7.3.1.2 Information about the goods or
services
The supplier must provide clear and comprehensible information
to enable the consumer to decide whether to buy. This information
must include:
the supplier's name and, if payment
is required in advance, the supplier's address;
a description of the goods or services;
the price, including all taxes;
delivery costs (if applicable);
arrangements for payment and for
delivery of goods or performance of services (if no date is specified
delivery of goods or the start of performance of a service must
be within 30 days of the order);
the right to a cooling off period,
and whether return of the goods will be at the expense of the supplier
or consumer;
if the consumer is to use a premium
rate telephone number the cost of the call must be specified;
how long the offer or price remains
valid;
the minimum duration of the contract
in the case of a contract to supply goods or services continuously
(for example, mobile phone) or recurrently (for example, a monthly
book club); and
if the supplier wants to be able
to offer substitute goods or services if those ordered are no longer
available, the consumer must be told of this in advance and informed
that in this case the cost of returning substitute goods would be
borne by the supplier.
If a business cold calls consumers by telephone with a view to
concluding a distance contract, the caller must clearly identify
the business and the commercial purpose of the call at the beginning
of the conversation.
After conclusion of the contract the seller must send to the consumer
confirmation in writing of the main items of information (that is,
supplier's name, description of goods, price, delivery arrangements,
cooling off period). The confirmation must be provided at the latest
by the time that the goods are delivered or, in the case of services,
before or at an early stage during the performance of the contract.
In addition to the information mentioned above, the confirmation
should include details about when and how the consumer can exercise
the right to cancel, a physical address for the supplier (not a
post office box number) and details of any after-sale service.
7.3.1.3 Cooling off period
The Regulations provide a cooling off period and an unconditional
right to cancel during that period. However, the right to cancel
does not apply to services that begin before the end of the cooling
off period, the supply of goods or services the price of which is
dependent on fluctuations in the financial market which cannot be
controlled by the supplier, goods made to the consumer's specifications,
perishable goods, the supply of audio or video recordings or computer
software if they are unsealed by the consumer, the supply of newspapers,
periodicals or magazines, and gaming, betting or lotteries.
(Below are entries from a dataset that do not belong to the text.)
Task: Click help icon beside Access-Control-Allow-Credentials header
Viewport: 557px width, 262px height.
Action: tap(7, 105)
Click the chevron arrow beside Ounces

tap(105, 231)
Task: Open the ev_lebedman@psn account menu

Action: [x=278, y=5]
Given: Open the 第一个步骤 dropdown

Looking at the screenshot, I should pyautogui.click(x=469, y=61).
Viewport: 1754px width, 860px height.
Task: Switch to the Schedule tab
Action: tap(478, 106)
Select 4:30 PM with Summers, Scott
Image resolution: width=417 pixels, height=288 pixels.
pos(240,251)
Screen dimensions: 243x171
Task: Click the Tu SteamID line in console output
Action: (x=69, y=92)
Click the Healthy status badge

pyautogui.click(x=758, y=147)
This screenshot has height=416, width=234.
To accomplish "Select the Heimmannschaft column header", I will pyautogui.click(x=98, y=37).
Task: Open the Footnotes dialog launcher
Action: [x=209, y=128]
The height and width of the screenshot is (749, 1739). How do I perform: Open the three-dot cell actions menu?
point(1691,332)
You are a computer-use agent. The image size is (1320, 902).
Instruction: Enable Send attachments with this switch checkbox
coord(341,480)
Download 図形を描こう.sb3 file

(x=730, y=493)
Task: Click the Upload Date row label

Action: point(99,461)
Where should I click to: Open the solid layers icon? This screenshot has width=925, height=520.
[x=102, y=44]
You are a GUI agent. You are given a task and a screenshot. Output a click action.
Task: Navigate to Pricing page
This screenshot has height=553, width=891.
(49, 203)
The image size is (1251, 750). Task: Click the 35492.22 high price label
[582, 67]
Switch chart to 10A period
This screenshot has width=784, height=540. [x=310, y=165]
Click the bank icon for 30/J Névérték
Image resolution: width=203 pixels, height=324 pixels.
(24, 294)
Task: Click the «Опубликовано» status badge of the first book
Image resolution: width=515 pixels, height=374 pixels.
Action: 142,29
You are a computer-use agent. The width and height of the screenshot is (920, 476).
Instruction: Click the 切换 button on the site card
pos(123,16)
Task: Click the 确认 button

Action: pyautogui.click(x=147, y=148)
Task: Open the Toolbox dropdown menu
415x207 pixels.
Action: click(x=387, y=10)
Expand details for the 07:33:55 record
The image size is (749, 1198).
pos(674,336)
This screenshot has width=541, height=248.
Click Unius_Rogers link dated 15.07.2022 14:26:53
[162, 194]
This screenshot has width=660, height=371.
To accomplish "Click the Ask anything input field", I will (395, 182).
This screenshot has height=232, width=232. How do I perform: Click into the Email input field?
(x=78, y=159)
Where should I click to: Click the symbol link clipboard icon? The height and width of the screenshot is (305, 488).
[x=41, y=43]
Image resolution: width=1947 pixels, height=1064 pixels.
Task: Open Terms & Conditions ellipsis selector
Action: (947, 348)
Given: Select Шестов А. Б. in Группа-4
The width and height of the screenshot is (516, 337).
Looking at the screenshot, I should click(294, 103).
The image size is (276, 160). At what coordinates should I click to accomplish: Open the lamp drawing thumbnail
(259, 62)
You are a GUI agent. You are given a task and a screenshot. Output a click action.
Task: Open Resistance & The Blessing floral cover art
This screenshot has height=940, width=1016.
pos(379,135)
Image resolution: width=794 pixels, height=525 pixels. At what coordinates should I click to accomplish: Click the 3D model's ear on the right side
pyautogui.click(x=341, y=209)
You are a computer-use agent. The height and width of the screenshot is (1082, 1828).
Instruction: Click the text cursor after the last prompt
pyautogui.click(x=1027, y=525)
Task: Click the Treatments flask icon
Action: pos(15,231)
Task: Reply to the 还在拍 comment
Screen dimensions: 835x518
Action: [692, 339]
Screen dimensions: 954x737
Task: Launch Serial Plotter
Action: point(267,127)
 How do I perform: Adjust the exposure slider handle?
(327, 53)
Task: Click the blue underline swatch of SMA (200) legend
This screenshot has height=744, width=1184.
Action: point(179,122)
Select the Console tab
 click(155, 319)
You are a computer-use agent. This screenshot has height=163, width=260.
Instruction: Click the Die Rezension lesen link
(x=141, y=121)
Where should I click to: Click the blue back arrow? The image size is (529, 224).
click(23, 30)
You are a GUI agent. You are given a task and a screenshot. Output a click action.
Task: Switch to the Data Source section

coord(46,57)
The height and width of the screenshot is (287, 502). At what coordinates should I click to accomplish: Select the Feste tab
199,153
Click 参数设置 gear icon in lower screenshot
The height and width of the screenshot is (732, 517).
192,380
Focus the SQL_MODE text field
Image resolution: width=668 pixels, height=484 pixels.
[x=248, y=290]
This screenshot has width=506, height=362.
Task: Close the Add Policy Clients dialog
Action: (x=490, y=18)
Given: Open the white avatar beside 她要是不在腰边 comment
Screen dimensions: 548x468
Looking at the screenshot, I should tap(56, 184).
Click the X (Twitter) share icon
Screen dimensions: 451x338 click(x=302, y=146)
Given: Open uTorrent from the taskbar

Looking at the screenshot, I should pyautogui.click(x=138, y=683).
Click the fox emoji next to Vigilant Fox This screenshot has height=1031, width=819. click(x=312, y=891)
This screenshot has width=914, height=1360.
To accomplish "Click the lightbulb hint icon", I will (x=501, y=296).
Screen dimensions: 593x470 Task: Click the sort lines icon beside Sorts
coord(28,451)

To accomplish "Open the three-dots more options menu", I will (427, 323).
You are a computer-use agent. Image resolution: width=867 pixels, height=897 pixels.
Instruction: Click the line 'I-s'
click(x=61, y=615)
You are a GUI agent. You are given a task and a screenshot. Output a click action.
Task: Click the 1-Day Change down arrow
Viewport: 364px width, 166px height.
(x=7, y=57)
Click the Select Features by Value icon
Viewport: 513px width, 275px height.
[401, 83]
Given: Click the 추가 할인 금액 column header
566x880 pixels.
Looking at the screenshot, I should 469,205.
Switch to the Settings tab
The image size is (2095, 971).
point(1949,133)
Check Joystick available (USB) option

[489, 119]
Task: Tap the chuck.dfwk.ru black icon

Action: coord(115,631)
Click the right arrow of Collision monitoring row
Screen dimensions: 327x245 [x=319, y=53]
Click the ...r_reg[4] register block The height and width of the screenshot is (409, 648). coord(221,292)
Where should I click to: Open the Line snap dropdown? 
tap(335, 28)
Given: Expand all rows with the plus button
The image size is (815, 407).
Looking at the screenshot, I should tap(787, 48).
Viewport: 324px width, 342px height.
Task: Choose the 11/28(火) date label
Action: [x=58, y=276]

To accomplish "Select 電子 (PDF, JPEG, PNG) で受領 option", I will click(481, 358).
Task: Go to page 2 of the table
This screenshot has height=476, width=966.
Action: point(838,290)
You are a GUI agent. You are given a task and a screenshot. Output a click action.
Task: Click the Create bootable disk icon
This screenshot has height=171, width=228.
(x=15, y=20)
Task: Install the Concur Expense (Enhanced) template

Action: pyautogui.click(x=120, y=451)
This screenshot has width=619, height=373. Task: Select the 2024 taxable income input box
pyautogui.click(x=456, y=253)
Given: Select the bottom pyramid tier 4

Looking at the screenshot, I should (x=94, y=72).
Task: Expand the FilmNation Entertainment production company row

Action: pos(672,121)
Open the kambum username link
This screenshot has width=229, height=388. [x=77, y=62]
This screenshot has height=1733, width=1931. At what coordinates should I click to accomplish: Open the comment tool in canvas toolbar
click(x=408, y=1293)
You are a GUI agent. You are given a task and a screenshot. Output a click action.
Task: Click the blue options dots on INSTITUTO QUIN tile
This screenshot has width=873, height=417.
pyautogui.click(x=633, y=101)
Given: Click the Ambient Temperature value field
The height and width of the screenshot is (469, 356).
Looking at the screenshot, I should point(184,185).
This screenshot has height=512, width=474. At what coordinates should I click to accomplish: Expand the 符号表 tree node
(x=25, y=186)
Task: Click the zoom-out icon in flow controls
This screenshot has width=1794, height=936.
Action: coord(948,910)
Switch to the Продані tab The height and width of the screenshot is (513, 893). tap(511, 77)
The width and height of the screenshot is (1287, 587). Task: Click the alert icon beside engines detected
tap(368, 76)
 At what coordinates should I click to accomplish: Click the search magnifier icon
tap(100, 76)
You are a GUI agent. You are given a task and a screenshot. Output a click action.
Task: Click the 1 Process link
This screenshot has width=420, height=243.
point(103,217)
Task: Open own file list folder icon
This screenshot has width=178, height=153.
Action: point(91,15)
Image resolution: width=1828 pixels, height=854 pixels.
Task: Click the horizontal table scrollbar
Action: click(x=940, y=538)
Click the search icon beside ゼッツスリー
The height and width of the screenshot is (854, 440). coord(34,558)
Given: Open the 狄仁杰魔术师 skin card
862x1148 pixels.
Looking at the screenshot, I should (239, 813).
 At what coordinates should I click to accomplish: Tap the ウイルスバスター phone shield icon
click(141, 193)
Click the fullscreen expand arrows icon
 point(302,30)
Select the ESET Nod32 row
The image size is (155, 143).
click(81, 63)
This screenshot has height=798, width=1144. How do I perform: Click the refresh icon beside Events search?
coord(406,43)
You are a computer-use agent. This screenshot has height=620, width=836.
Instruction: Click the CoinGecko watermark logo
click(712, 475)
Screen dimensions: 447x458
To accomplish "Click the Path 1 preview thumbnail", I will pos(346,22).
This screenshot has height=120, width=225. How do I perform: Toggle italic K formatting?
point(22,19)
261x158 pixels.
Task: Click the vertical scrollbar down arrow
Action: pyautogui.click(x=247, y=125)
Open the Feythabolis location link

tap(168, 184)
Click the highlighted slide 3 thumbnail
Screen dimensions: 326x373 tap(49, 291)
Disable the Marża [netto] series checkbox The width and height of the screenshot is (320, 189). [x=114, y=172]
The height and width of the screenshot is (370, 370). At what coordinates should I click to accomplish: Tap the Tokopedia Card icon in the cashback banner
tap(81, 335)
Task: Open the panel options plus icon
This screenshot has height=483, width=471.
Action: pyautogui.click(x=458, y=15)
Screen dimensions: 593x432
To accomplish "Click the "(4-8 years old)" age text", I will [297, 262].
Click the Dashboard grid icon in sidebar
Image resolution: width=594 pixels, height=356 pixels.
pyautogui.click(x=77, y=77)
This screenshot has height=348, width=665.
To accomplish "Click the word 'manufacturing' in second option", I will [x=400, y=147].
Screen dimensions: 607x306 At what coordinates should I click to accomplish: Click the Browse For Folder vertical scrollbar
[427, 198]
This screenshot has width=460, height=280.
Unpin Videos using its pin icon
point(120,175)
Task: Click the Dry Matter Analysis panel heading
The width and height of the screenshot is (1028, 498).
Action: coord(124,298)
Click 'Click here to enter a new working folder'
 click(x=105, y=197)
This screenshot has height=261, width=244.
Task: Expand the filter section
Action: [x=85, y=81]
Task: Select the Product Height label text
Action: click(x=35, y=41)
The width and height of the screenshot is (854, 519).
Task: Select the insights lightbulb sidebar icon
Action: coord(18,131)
The cooling off period begins as soon as the order has been made
and ends, in the case of services, seven working days after the
order was made or, in the case of goods, seven working days after
receipt of the goods. If the supplier has not complied with the
requirement for written confirmation, the cooling off period can
be extended for up to three months.
The Regulations require the consumer to send a notice of cancellation
in writing. The effective date of cancellation is that date on which
the notice is sent.
When a consumer cancels an order, all money paid must be returned
within 30 days. Charging for delivery and recovery in the event
of cancellation are commercial decisions for the business and will
be a factor in a consumer's choice between competing suppliers.
When a consumer exercises the right to cancel under the cooling
off provisions, ownership of the goods will revert to the supplier.
The consumer is required to take reasonable care of any goods that
have been supplied.
7.3.1.4 Fraud and consumer confidence
With regard to unsolicited goods, the consumer has the right to
retain or dispose of unsolicited goods as if they were an unconditional
gift. It is an offence to demand payment from consumers in respect
of unsolicited goods or services.
Suppliers are not able to contract out of the Regulations by inserting
contractual provisions inconsistent with the Regulations.